◆ **REQUIRED ACTION A**
Retype the passage from the article on New York's 2021–22 budget tax changes, starting with "The comprehensive budget" and going on through "tax law changes.".
◆ **REQUIRED ACTION B**
Write what comes next in the article on New York's 2021–22 budget tax changes, picking up after its final sentence.

◆ **SOURCE PASSAGE**
# # #

By Christian J. Burgos, managing principal and co-leader of state and local tax services at Friedman LLP
New York’s recently enacted fiscal 2021–22 budget legislation introduced a myriad of significant state income tax changes that will affect many New York individuals and businesses alike. The legislation is intended to help jump-start the state’s economy by providing a number of tax breaks and incentives to middle-class families, and certain businesses in the food and hospitality sectors.
But not everyone is a winner. High-income individuals and the real estate industry, in particular, are likely to bear the brunt of the cost of Gov. Andrew Cuomo’s tax plan.
The comprehensive budget legislation, enacted in April 2021 and generally effective commencing with the 2021 tax year, includes several changes to the personal income and corporate franchise tax laws. Combining these with New York City’s tax rates will result in some of the highest tax rates in the country.
Second only to financial services, the real estate industry is one of the largest business segments contributing to New York state’s gross domestic product (GDP.) Most real estate ventures are commonly organized as partnerships comprising individuals, businesses and institutional investors — all of which are likely to be impacted by the state’s tax law changes.
Starting with the 2021 tax year and extending through the end of 2027, high-income earners will experience an increase in their personal income tax rates. Prior to the state’s tax law changes, the top marginal tax rate was capped at 8.82 percent.
However, depending on their filing status (e.g., single, married filing jointly, etc.), individuals with incomes greater than $1 million will now be subject to personal income tax at a rate of at least 9.65 percent. That rises to 10.30 percent for those with incomes greater than $5 million, and is capped at a top marginal tax rate of 10.90 percent for incomes greater than $25 million.
In similar fashion, the New York corporate franchise tax rate was also increased from 6.5 percent to 7.25 percent for companies with a business income tax base greater than $5 million. The corporate tax rate remains at 6.5 percent for companies with a business income tax base of $5 million or less.

# # #

[Collected data entries]
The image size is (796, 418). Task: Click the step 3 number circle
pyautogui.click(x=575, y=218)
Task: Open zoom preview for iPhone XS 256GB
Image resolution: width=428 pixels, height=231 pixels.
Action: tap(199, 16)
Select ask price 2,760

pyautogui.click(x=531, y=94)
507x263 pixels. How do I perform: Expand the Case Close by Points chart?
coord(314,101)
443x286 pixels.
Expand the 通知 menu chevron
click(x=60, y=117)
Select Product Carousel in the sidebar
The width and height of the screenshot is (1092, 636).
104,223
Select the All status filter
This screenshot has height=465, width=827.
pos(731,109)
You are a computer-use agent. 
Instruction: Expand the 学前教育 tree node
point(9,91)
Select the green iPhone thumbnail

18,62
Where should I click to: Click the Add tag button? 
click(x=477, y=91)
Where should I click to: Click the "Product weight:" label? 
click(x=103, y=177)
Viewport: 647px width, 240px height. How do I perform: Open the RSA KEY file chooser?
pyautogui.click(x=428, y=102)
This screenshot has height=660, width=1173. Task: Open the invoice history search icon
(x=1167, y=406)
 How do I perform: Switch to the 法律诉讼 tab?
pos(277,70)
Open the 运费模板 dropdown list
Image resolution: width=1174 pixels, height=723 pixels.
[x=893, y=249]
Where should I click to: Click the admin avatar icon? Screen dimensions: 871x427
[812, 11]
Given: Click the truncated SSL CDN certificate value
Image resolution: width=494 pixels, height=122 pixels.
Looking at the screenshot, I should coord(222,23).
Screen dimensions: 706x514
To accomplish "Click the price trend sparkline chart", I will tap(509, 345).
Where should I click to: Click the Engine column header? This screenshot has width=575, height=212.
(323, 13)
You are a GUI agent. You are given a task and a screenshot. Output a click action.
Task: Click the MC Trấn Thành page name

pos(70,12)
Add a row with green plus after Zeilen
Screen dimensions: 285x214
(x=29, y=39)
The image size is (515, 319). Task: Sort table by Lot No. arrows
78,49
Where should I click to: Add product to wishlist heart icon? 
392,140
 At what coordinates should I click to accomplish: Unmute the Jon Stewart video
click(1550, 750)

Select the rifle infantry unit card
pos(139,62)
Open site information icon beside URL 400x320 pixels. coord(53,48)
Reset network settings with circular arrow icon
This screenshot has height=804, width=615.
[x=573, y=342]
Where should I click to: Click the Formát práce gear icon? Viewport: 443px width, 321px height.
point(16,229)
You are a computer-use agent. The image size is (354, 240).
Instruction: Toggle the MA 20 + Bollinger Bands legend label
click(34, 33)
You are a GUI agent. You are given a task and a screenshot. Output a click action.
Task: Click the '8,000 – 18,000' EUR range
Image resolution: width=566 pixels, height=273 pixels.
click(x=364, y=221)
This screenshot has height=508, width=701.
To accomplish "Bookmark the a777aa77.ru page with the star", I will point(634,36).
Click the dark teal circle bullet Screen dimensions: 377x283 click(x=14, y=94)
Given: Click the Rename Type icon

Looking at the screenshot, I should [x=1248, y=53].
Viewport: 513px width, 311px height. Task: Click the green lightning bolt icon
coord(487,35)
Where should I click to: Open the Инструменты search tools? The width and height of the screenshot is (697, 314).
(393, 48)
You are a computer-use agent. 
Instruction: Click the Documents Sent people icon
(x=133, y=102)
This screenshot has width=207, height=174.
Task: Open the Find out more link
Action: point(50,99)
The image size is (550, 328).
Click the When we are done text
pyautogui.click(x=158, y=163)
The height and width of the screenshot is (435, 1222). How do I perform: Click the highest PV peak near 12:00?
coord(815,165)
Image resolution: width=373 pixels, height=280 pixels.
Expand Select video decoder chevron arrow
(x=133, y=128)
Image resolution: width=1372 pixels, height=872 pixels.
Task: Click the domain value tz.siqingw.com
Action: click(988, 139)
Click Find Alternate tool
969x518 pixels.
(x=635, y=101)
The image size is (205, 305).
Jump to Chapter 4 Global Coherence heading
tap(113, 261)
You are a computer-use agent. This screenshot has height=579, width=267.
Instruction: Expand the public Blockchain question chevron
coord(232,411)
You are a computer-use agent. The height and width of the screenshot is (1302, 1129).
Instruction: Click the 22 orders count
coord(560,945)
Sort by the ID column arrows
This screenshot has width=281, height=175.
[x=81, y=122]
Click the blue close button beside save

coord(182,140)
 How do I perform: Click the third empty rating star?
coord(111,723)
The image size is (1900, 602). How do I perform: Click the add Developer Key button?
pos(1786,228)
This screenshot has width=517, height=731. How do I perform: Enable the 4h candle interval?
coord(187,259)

# # #

◆ **WRITTEN RESPONSE A**
The comprehensive budget legislation, enacted in April 2021 and generally effective commencing with the 2021 tax year, includes several changes to the personal income and corporate franchise tax laws. Combining these with New York City’s tax rates will result in some of the highest tax rates in the country.
Second only to financial services, the real estate industry is one of the largest business segments contributing to New York state’s gross domestic product (GDP.) Most real estate ventures are commonly organized as partnerships comprising individuals, businesses and institutional investors — all of which are likely to be impacted by the state’s tax law changes.

◆ **WRITTEN RESPONSE B**
Both the increases in the personal and corporate tax rates are — at least, currently — intended to be temporary, with the personal income tax rates expiring after 2027 and the corporate tax rates sunsetting after 2023. New York individuals and businesses generating a significant amount of their income from interests in real estate ventures — whether rental income, carried or promote interests, or capital gains — are likely to be some of the hardest hit.
Further complicating matters is the state’s separation from the federal Opportunity Zones program, which defers the recognition of capital gains for eligible taxpayers who make an equity investment in a qualified opportunity fund. Such funds are generally an investment vehicle organized as a partnership, or, in some cases, a corporation.
Taxpayers will now generally be required to include any capital gains, which were otherwise excluded from federal gross income, in their state income tax base. As such, the income reported on your returns for New York state income tax purposes may be significantly higher than the income reported to the Internal Revenue Service.
Although the increase in the tax rates and the decoupling from the federal Opportunity Zones program appear to be a direct blow to high-income earners and those active in the real estate industry in general, all is not lost.
Following on the heels of recently issued guidance from the Treasury Department, the budget legislation created a new, elective pass-through entity (“PTE”) tax regime. This effectively circumvents the $10,000 cap on the federal deduction for state and local taxes (“SALT”), which was enacted under the Tax Cuts and Jobs Act of 2017.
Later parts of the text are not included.